WHAT YOU WILL DO: A word-for-word repetition of all the entries is required.

DATA FOR THE TASK:
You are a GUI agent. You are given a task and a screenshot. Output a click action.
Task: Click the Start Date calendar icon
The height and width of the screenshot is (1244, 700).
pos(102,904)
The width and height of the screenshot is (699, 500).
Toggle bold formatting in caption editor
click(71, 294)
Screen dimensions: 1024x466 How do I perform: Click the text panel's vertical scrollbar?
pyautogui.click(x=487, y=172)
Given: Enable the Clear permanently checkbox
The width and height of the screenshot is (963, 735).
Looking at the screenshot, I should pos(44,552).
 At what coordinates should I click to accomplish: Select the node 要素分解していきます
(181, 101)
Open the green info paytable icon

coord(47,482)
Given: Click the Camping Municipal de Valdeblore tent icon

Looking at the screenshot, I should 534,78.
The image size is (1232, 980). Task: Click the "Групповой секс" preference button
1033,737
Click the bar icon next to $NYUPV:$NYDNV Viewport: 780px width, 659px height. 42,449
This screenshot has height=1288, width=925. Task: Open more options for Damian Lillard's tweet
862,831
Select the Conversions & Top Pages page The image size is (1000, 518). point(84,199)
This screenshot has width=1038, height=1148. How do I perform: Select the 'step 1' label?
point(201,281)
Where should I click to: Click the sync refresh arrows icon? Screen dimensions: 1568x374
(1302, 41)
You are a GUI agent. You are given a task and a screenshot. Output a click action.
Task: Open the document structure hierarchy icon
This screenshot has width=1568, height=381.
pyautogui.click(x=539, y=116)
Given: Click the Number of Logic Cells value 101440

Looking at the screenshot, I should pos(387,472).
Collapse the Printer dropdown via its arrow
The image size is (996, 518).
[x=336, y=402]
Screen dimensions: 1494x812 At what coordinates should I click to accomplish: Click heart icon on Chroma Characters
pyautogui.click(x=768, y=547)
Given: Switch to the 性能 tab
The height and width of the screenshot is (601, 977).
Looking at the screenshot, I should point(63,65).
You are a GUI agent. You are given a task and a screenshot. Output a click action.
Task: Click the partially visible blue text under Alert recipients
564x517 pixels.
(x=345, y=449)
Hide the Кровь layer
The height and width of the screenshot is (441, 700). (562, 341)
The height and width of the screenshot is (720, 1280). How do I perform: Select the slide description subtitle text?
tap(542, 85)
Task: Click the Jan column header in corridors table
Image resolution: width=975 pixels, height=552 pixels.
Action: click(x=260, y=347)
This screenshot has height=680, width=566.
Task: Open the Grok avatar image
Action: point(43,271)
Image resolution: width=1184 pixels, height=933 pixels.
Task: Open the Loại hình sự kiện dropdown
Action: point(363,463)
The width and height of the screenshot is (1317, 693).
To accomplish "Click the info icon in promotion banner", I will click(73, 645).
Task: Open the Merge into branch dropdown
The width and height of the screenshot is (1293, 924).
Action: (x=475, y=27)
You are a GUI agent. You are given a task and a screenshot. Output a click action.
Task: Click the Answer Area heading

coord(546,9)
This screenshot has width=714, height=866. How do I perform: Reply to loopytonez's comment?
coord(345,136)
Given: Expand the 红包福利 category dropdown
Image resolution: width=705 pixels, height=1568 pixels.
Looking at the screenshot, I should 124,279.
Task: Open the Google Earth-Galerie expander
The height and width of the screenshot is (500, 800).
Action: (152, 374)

YOUR RESPONSE:
You are a GUI agent. You are given a task and a screenshot. Output a click action.
Task: Click the Start Date calendar icon
The height and width of the screenshot is (1244, 700).
pos(102,904)
The width and height of the screenshot is (699, 500).
Toggle bold formatting in caption editor
click(71, 294)
Screen dimensions: 1024x466 How do I perform: Click the text panel's vertical scrollbar?
pyautogui.click(x=487, y=172)
Given: Enable the Clear permanently checkbox
The width and height of the screenshot is (963, 735).
Looking at the screenshot, I should pos(44,552).
 At what coordinates should I click to accomplish: Select the node 要素分解していきます
(181, 101)
Open the green info paytable icon

coord(47,482)
Given: Click the Camping Municipal de Valdeblore tent icon

Looking at the screenshot, I should 534,78.
The image size is (1232, 980). Task: Click the "Групповой секс" preference button
1033,737
Click the bar icon next to $NYUPV:$NYDNV Viewport: 780px width, 659px height. 42,449
This screenshot has height=1288, width=925. Task: Open more options for Damian Lillard's tweet
862,831
Select the Conversions & Top Pages page The image size is (1000, 518). point(84,199)
This screenshot has width=1038, height=1148. How do I perform: Select the 'step 1' label?
point(201,281)
Where should I click to: Click the sync refresh arrows icon? Screen dimensions: 1568x374
(1302, 41)
You are a GUI agent. You are given a task and a screenshot. Output a click action.
Task: Open the document structure hierarchy icon
This screenshot has width=1568, height=381.
pyautogui.click(x=539, y=116)
Given: Click the Number of Logic Cells value 101440

Looking at the screenshot, I should pos(387,472).
Collapse the Printer dropdown via its arrow
The image size is (996, 518).
[x=336, y=402]
Screen dimensions: 1494x812 At what coordinates should I click to accomplish: Click heart icon on Chroma Characters
pyautogui.click(x=768, y=547)
Given: Switch to the 性能 tab
The height and width of the screenshot is (601, 977).
Looking at the screenshot, I should point(63,65).
You are a GUI agent. You are given a task and a screenshot. Output a click action.
Task: Click the partially visible blue text under Alert recipients
564x517 pixels.
(x=345, y=449)
Hide the Кровь layer
The height and width of the screenshot is (441, 700). (562, 341)
The height and width of the screenshot is (720, 1280). How do I perform: Select the slide description subtitle text?
tap(542, 85)
Task: Click the Jan column header in corridors table
Image resolution: width=975 pixels, height=552 pixels.
Action: click(x=260, y=347)
This screenshot has height=680, width=566.
Task: Open the Grok avatar image
Action: point(43,271)
Image resolution: width=1184 pixels, height=933 pixels.
Task: Open the Loại hình sự kiện dropdown
Action: point(363,463)
The width and height of the screenshot is (1317, 693).
To accomplish "Click the info icon in promotion banner", I will click(73, 645).
Task: Open the Merge into branch dropdown
The width and height of the screenshot is (1293, 924).
Action: (x=475, y=27)
You are a GUI agent. You are given a task and a screenshot. Output a click action.
Task: Click the Answer Area heading

coord(546,9)
This screenshot has width=714, height=866. How do I perform: Reply to loopytonez's comment?
coord(345,136)
Given: Expand the 红包福利 category dropdown
Image resolution: width=705 pixels, height=1568 pixels.
Looking at the screenshot, I should 124,279.
Task: Open the Google Earth-Galerie expander
The height and width of the screenshot is (500, 800).
Action: (152, 374)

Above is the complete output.